A Guest post by Debra Semans. Based in Atlanta, Debra, is the lead writer for Harpeth Marketing, as well as an independent researcher and focus group moderator. She can be reached at Debra@HarpethMarketing.com.
While the debate rages about whether “Content is King”, many marketing researchers feel like Content is some maniacal despot, or at least a weighty albatross hung around your neck. You already have a 70-hour (or more) a week job! How are you supposed to make time to produce fresh content? And how do you make it fresh when everyone else is publishing content on the same topics? How many blogs on customer satisfaction measurement can the world endure?
Ironically, marketing researchers have the best source for fresh content right at their fingertips. I’m talking about marketing research! The results of a quick survey can fuel your blog posts for weeks.
Start with a topic that’s of interest to your audience. Develop three to five scaled questions, so you won’t have to spend resources in coding. Get a cost effective sample. Then, voila! Fresh Content.
Many marketing research firms have panels and run surveys periodically either as an omnibus offering or simply to keep panel members engaged. And you all have your online survey software. Why not use these resources as an opportunity to create new content for your marketing?
If you don’t have a panel, you can, of course, use a third party panel vendor. Additionally, there are several cost-effective ways to conduct a short survey that you can consider:
- Omnibus Surveys. Many marketing research companies run omnibus surveys on a weekly or monthly basis. The sample is usually substantial (one thousand completes or more, nationally representative), the results come with basic demographic crosstabs, and the turn-around is fast (usually a few days to a week.) The idea is that you share the survey with other marketers; like a timeshare, you only pay for the questions you want to include in that survey. There are also targeted omnibus surveys (e.g., Latinos, Moms) if needed.
- Google Consumer Surveys. If you haven’t checked out GCS since the product was introduced several years ago, you might be surprised to find that they have built in flexibility that makes the tool more applicable. You can ask up to ten questions, and you can target your sample. Yes, these options cost more, but the price is very reasonable.

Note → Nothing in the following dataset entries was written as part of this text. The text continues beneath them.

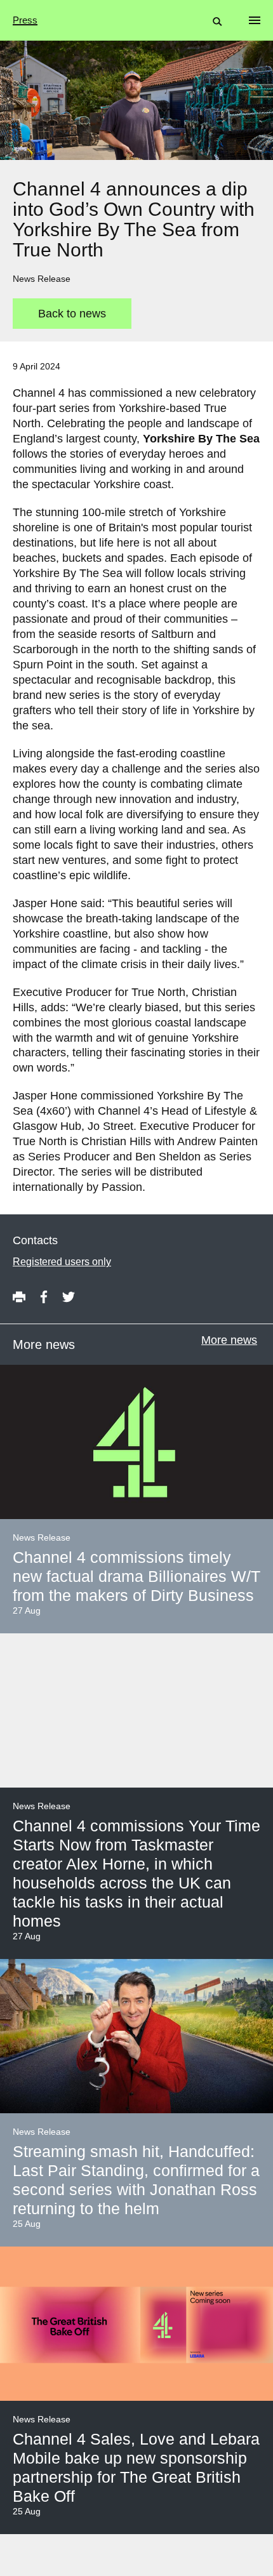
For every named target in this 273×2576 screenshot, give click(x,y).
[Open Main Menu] (254, 20)
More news (229, 1340)
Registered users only (62, 1261)
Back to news (72, 313)
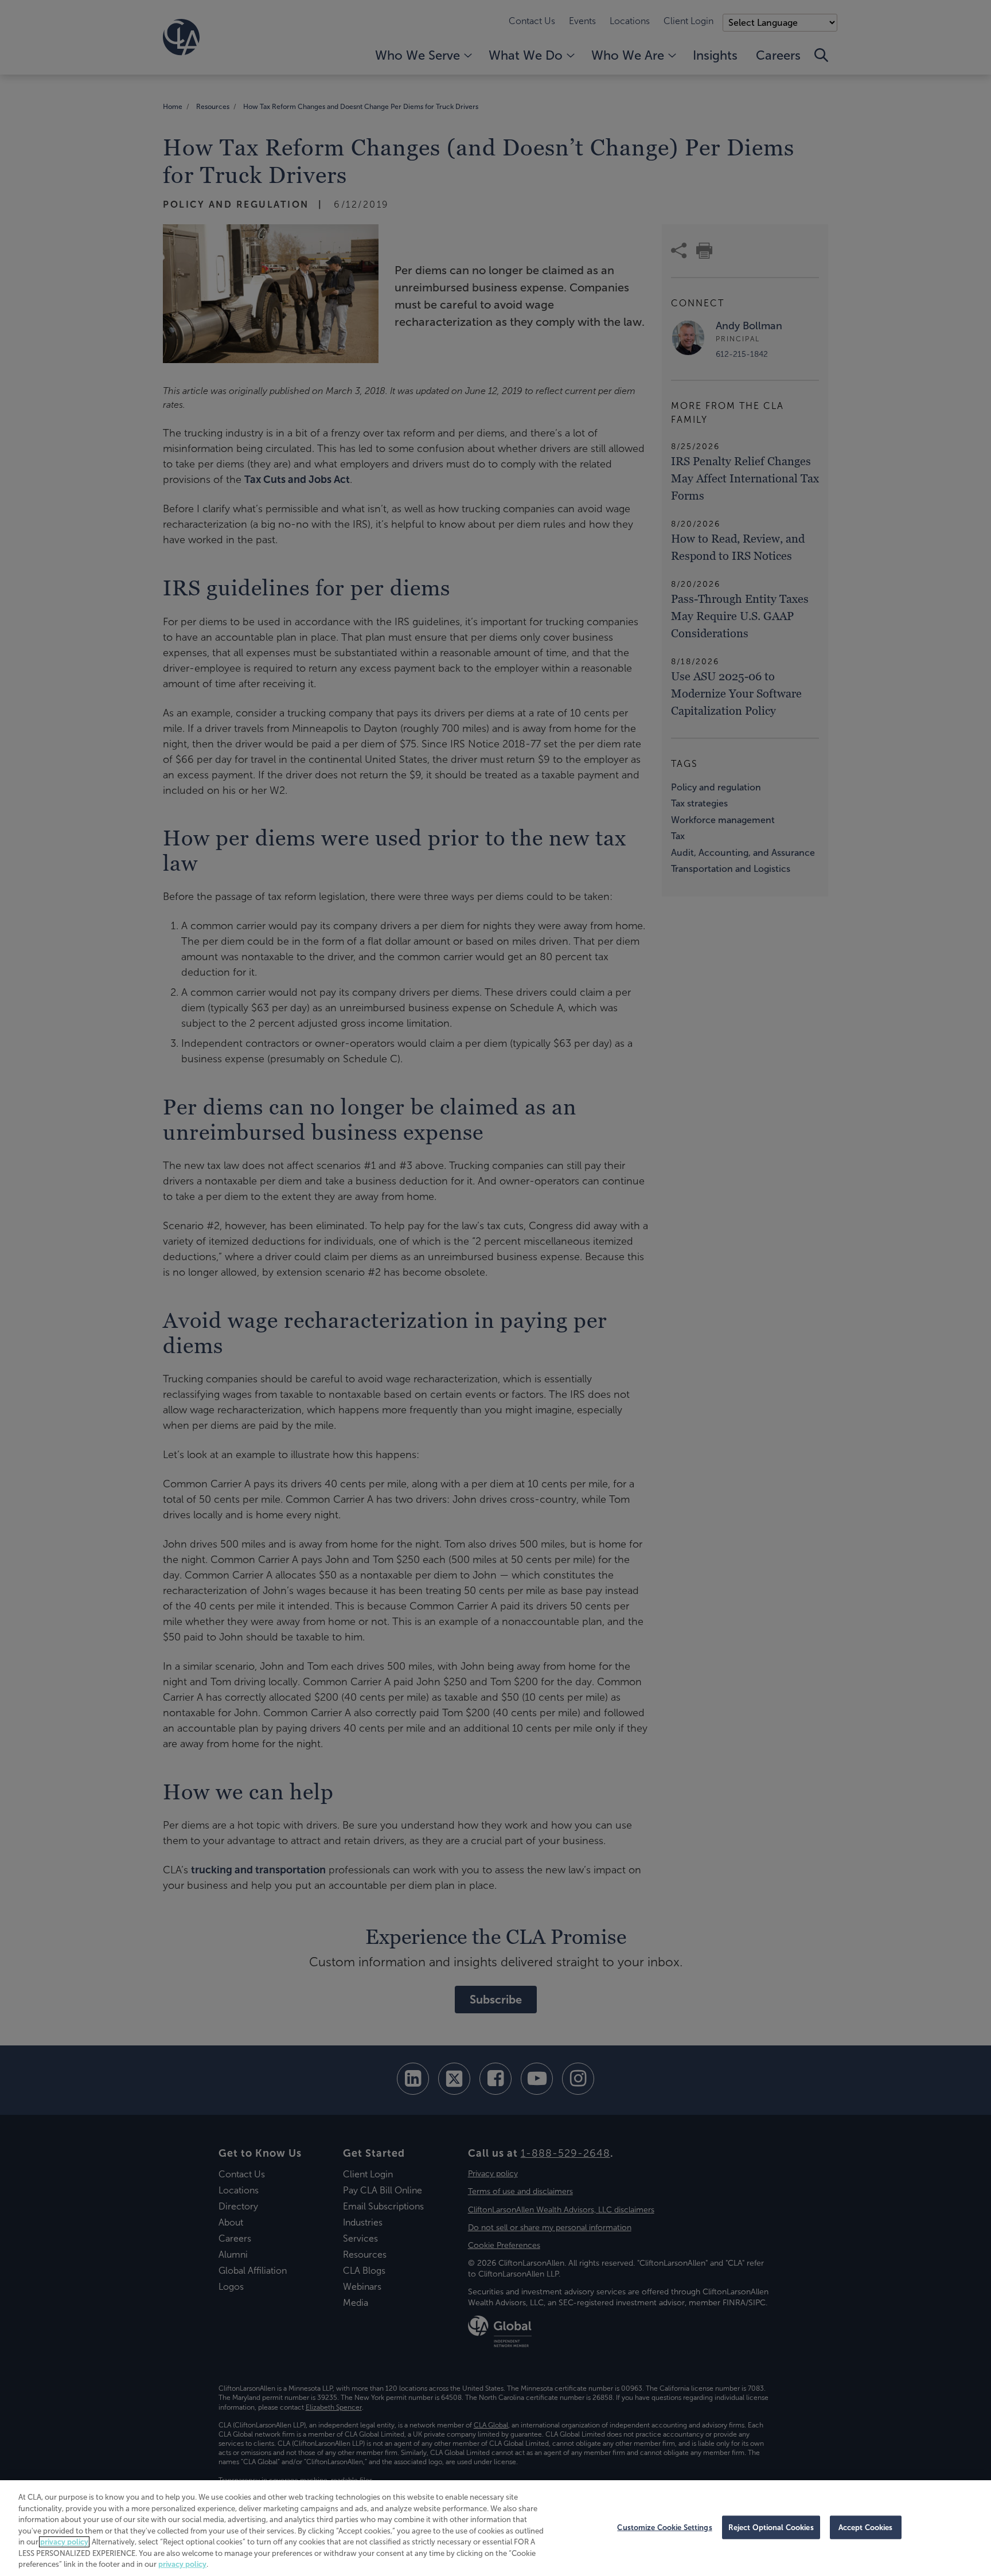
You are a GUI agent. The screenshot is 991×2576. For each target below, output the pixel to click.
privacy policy (64, 2542)
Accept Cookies (865, 2527)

- DIY Platforms. Many of the DIY platforms have the ability to source sample inexpensively. While their capabilities vary, they might fit your needs, especially since you are using the results for content marketing.
Many companies balk at spending any money to create content, but a minimal investment in marketing research can go a long way. For example, let’s assume you asked three questions on a topic to a nationally representative sample of U.S. adults. You could write the following blogs:
- Analysis of total results.
- One or two blogs about the most frequently highlights by supplementing with internet research, an expert interview, or another resource.
- Different usage by demographic subgroups: older versus younger, male versus female, ethnicity, income, etc.
- Conduct a poll on the same topic on your Facebook page, or among your blog subscribers and report on the results.
Then, of course, you might also get a guest blogger to comment on your results. Or turn all the blogs into an eBook, if appropriate. Webinar, anyone? At any rate, for a minimal investment, you get a lot of content, as well as demonstrating your expertise, creativity and thought leadership.
And don’t forget a press release on the study. Because the even better news is that – just like you – everyone else is always looking for fresh content. Your results might be picked up by other bloggers or media outlets, earning you valuable link backs.